Collected data entries:

● ● ● ●

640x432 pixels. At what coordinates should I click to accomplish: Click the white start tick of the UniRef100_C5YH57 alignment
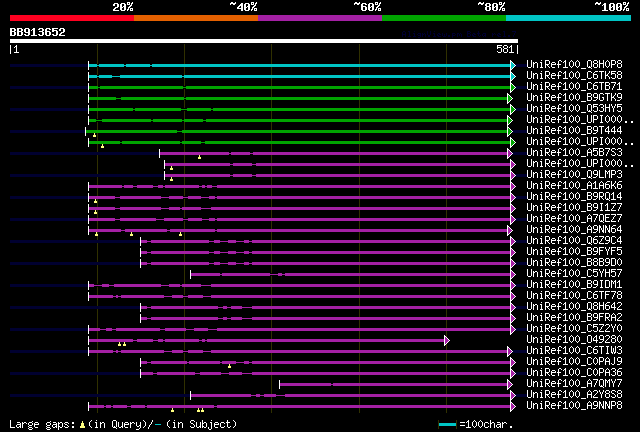(x=190, y=274)
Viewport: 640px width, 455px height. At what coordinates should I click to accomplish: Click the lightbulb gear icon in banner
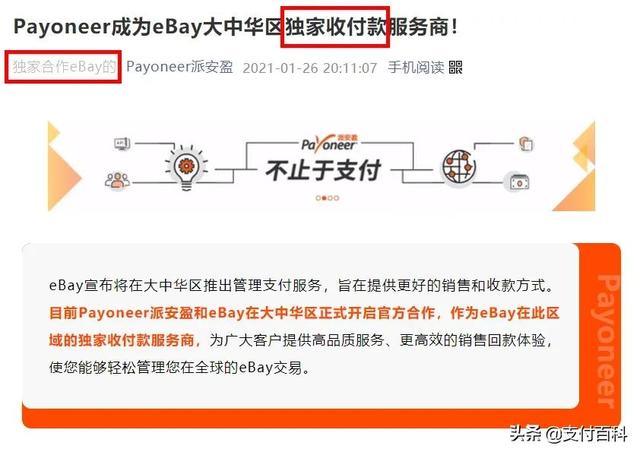[187, 168]
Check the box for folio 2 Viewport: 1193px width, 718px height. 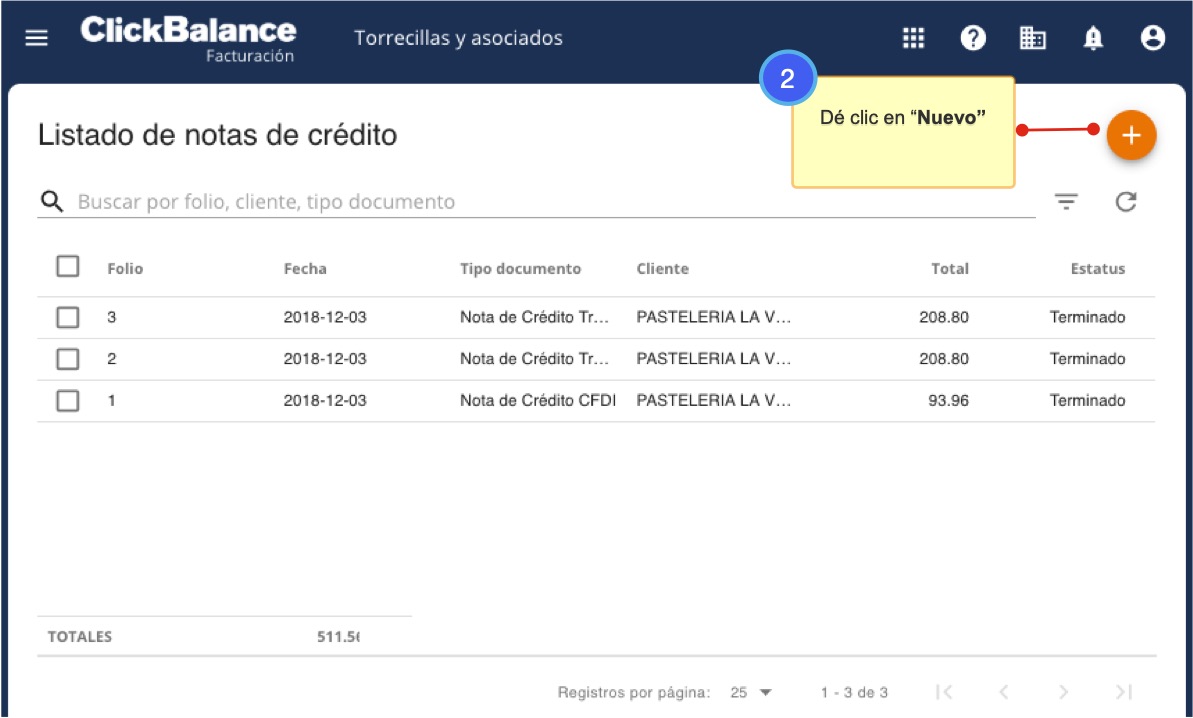68,359
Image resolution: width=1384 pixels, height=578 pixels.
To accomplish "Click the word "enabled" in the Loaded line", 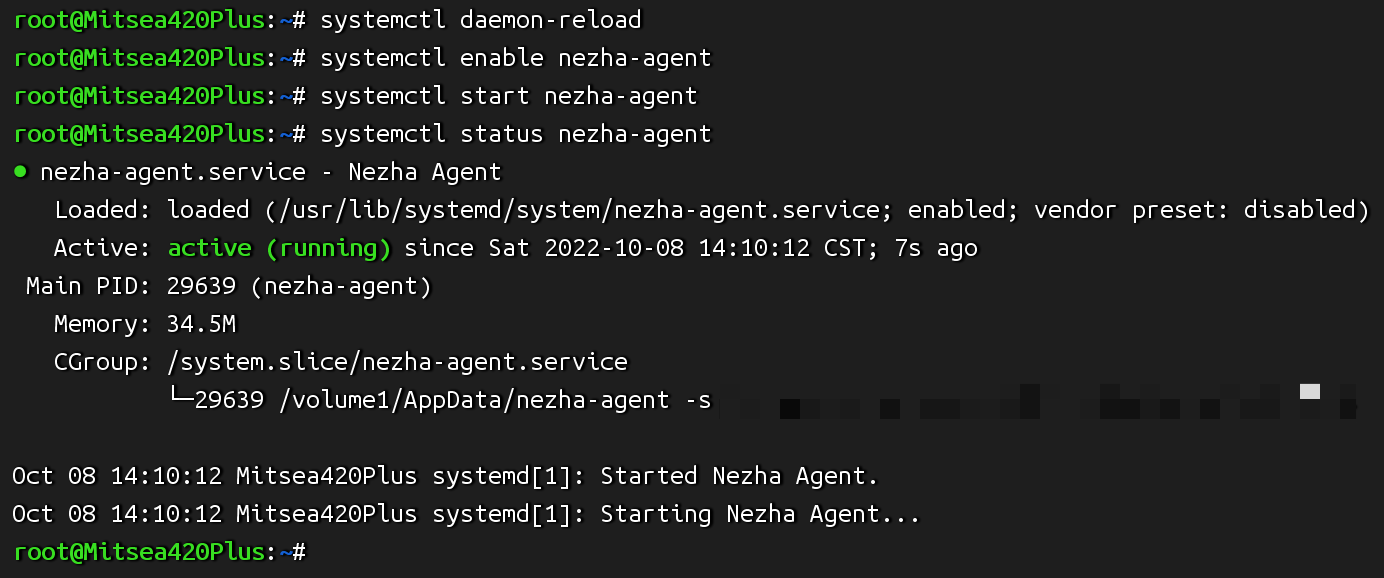I will pos(954,210).
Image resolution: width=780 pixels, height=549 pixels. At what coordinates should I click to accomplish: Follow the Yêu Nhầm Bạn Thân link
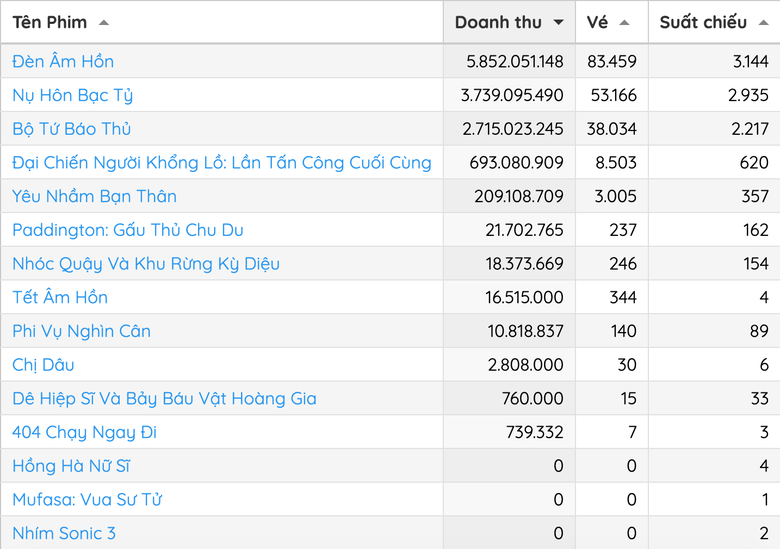pyautogui.click(x=95, y=196)
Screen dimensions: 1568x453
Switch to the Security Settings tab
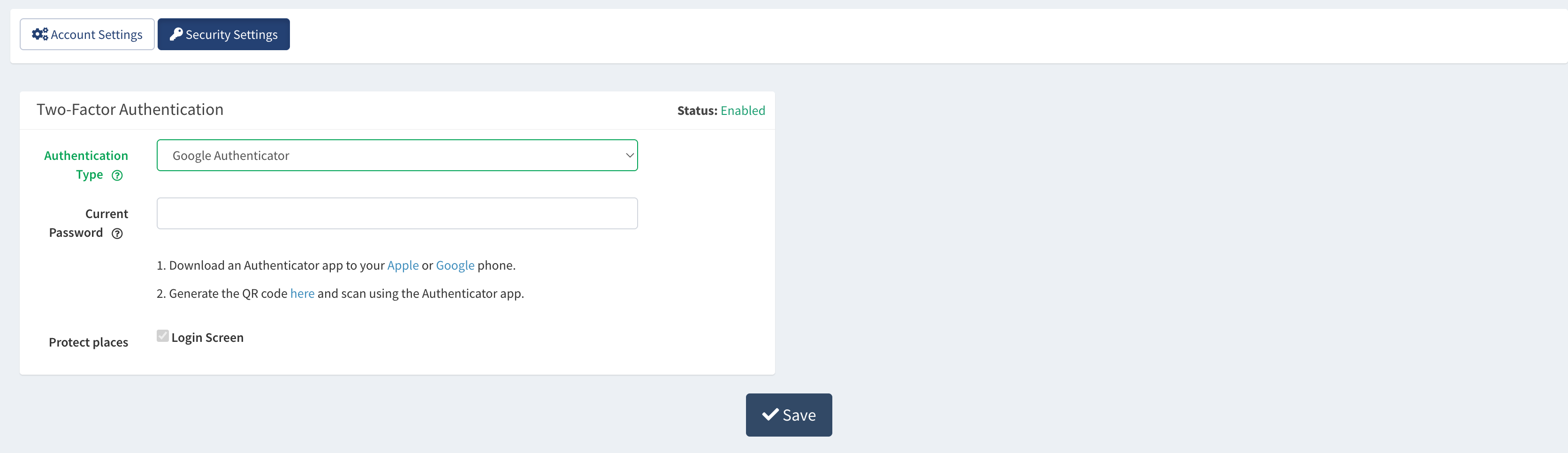[223, 34]
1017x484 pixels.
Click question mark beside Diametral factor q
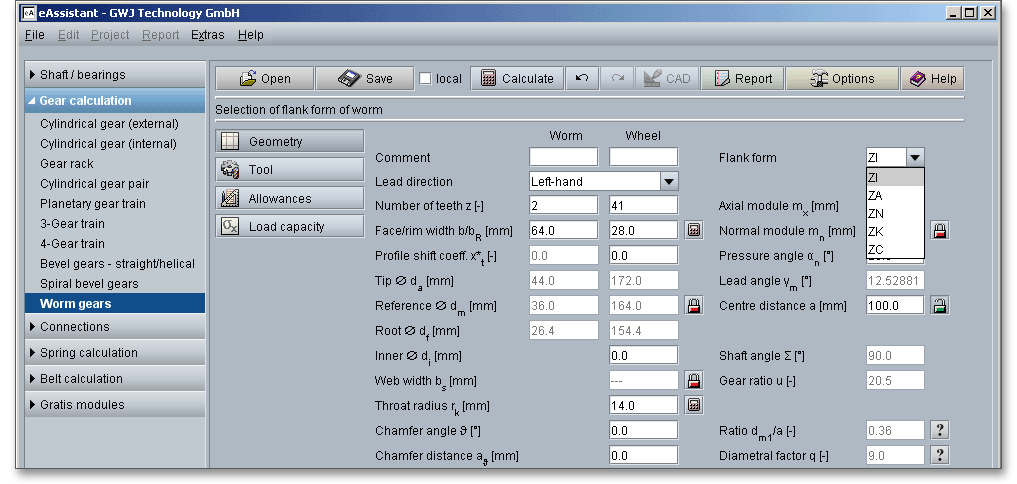939,455
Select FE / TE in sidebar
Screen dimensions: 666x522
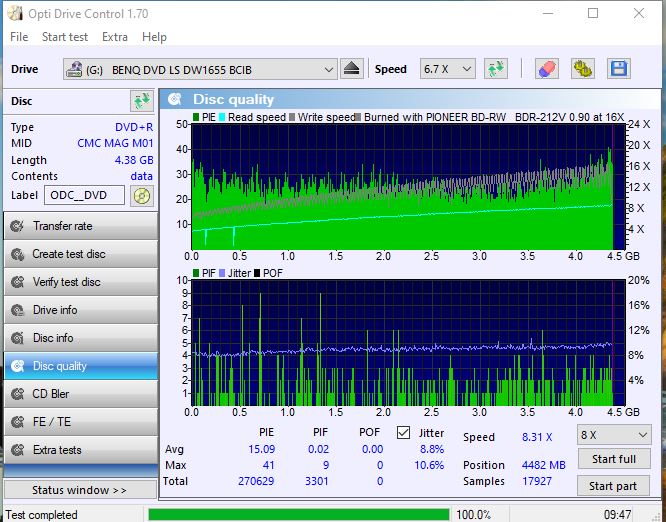(x=80, y=422)
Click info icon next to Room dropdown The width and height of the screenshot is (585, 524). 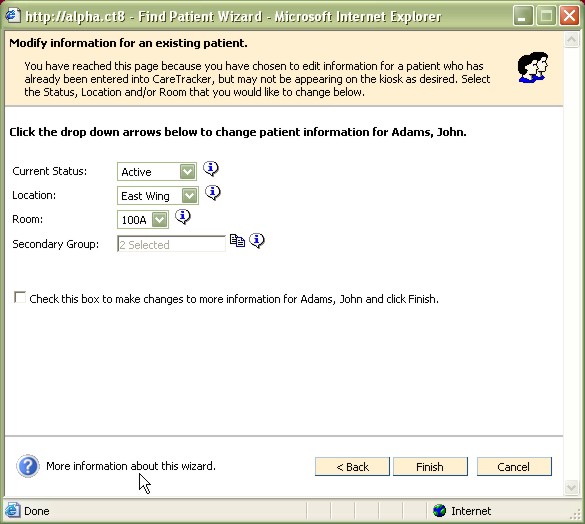click(x=183, y=216)
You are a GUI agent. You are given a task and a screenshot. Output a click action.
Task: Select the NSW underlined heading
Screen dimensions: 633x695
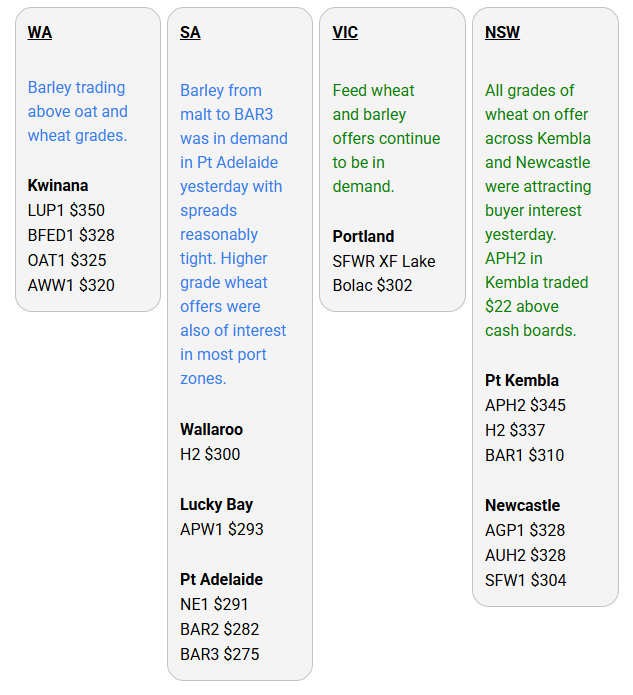[x=502, y=33]
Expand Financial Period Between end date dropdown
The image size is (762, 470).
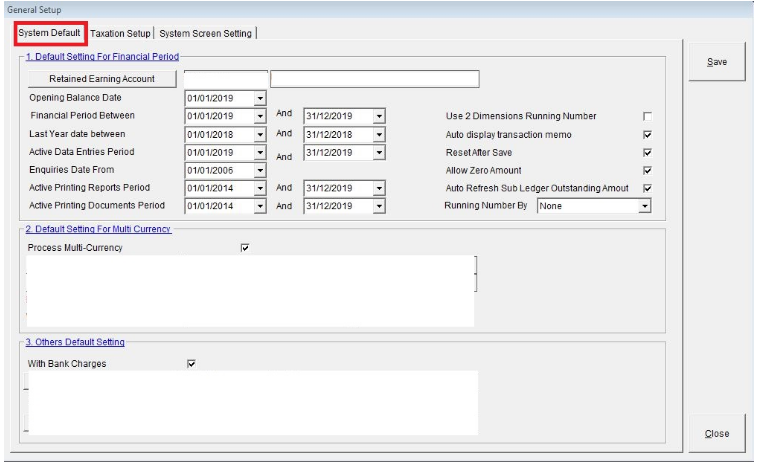(378, 116)
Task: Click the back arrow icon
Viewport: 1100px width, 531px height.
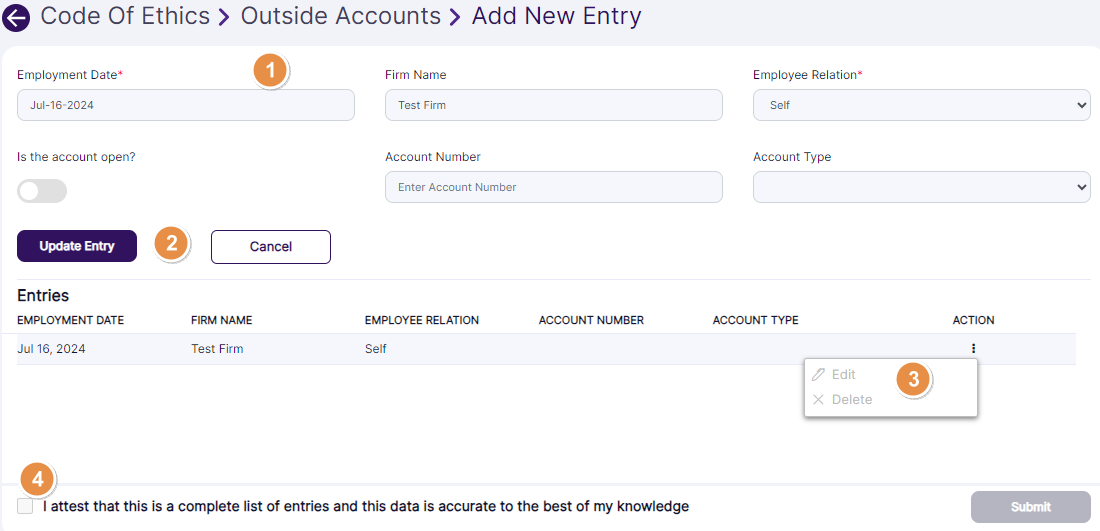Action: point(17,18)
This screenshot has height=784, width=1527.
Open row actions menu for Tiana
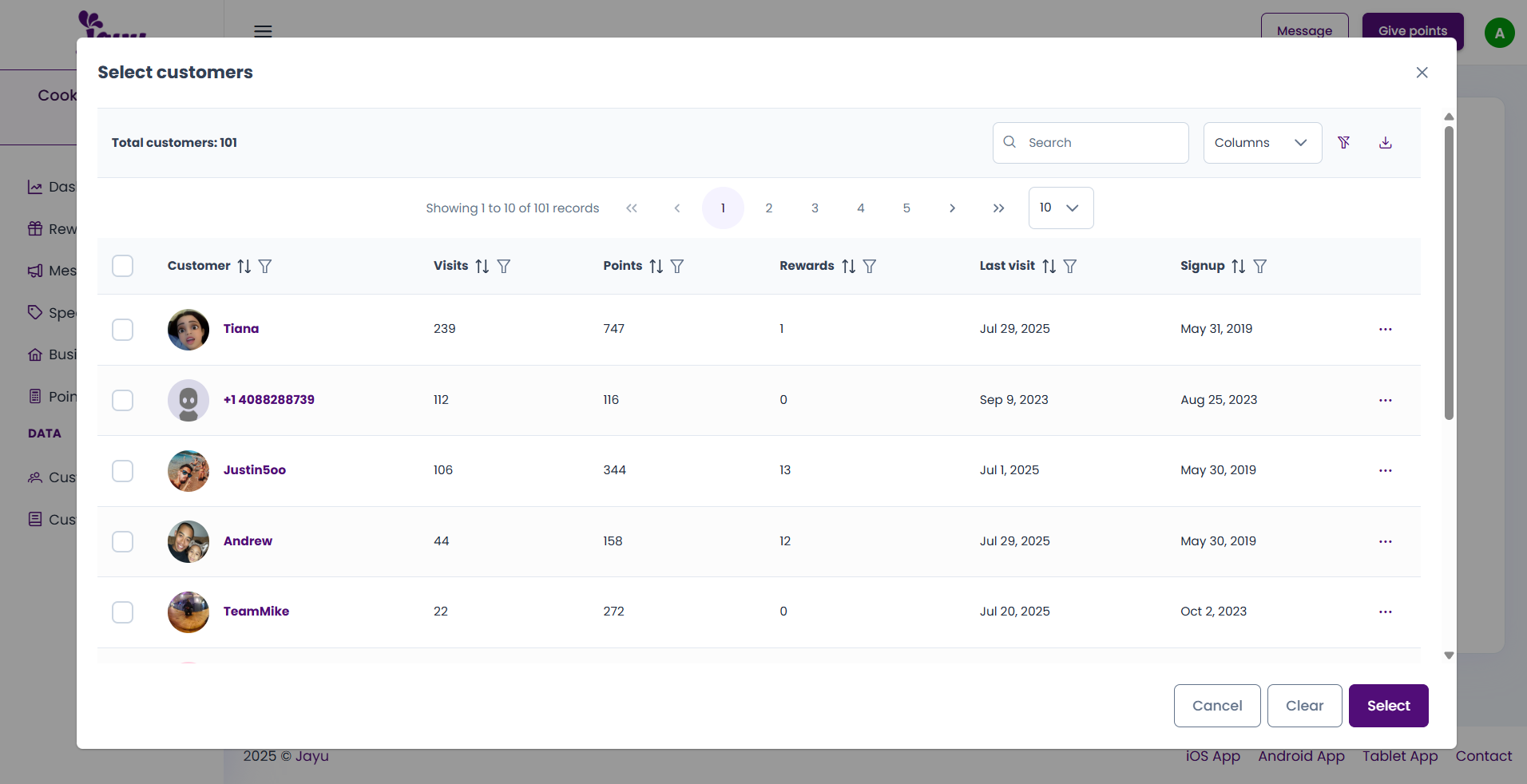[1385, 329]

● ● ● ●

→ Action item
Your answer should consist solely of the lines from the one with "Task: Select the NSW underlined heading" through the last line of the entries, restated word for word, with the pictures omitted.

→ Result of this exercise
Task: Select the NSW underlined heading
Screen dimensions: 633x695
[x=502, y=33]
Expand Financial Period Between end date dropdown
The image size is (762, 470).
(378, 116)
Task: Click the back arrow icon
Viewport: 1100px width, 531px height.
Action: point(17,18)
This screenshot has height=784, width=1527.
Open row actions menu for Tiana
[1385, 329]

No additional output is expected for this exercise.